[lg policy] US Army foreign language regulation update emphasizes proficiency

Harold Schiffman hfsclpp at gmail.com
Fri Mar 4 16:14:25 UTC 2016

Army foreign language reg update emphasizes proficiency
Jim Tice <http://www.armytimes.com/staff/27679/jim-tice/>, Army Times 4:45
p.m. EST March 3, 2016
[image: Foreign language proficiency pay]

(Photo: Brian Lamar/Army)

The Army’s principal regulation for the management of military and civilian
linguists has been updated, to include several policy changes affecting
foreign language proficiency pay.

The change to the rule, AR 11-6 <http://www.apd.army.mil/pdffiles/r11_6.pdf>
(Army Foreign Language Program), was published Feb. 18, and will take
effect March 18. It incorporates the major policy changes included in the
Jan. 8 version of the regulation.

Included in the update are provisions that require active Army commanders
to initiate personnel flagging actions on soldiers who fail to achieve the
minimum score on the Defense Language Proficiency Test after taking
remedial training.

Soldiers whose records have been flagged generally are not eligible for
career-enhancing personnel actions, such as promotion, re-enlistment and
school attendance.

The same provision of the regulation requires that reserve component
commanders change a soldier’s military occupational specialty to 09U (not
qualified in MOS) after they fail their post-remedial DLPT.

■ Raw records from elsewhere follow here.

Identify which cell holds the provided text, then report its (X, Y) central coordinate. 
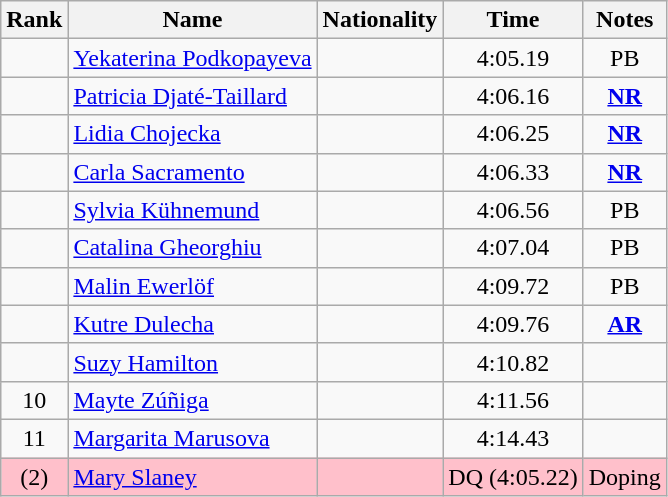
4:05.19 (513, 58)
Notes (624, 20)
Nationality (380, 20)
4:06.33 (513, 172)
10 (34, 400)
4:09.76 (513, 324)
4:06.25 (513, 134)
4:14.43 (513, 438)
Lidia Chojecka (192, 134)
Sylvia Kühnemund (192, 210)
Mary Slaney (192, 477)
Catalina Gheorghiu (192, 248)
AR (624, 324)
4:10.82 (513, 362)
Doping (624, 477)
4:07.04 (513, 248)
DQ (4:05.22) (513, 477)
Time (513, 20)
4:11.56 (513, 400)
4:09.72 (513, 286)
(2) (34, 477)
4:06.56 (513, 210)
Carla Sacramento (192, 172)
11 (34, 438)
Mayte Zúñiga (192, 400)
Patricia Djaté-Taillard (192, 96)
Yekaterina Podkopayeva (192, 58)
Suzy Hamilton (192, 362)
Margarita Marusova (192, 438)
Rank (34, 20)
Kutre Dulecha (192, 324)
4:06.16 (513, 96)
Malin Ewerlöf (192, 286)
Name (192, 20)
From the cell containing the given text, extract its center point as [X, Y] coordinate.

The update defines policies relating to foreign language proficiency
bonuses for special operations soldiers (CMFs 18, 37 and 38), and
Army-funded English language training for heritage and native-speaking
soldiers in military intelligence specialties and MOS 09L, the specialty
for native interpreters and translators.

The regulation update stipulates that commissioned officer area of
concentration 35F, human intelligence, is considered a language-dependent
specialty for foreign language proficiency bonus purposes. The change
addresses an earlier administrative error that resulted in all Branch 35
(Military Intelligence) specialties being designated as language-dependent
for bonus purposes.

The new policy also clarifies policies governing the award of foreign
language proficiency bonuses to Army civilians.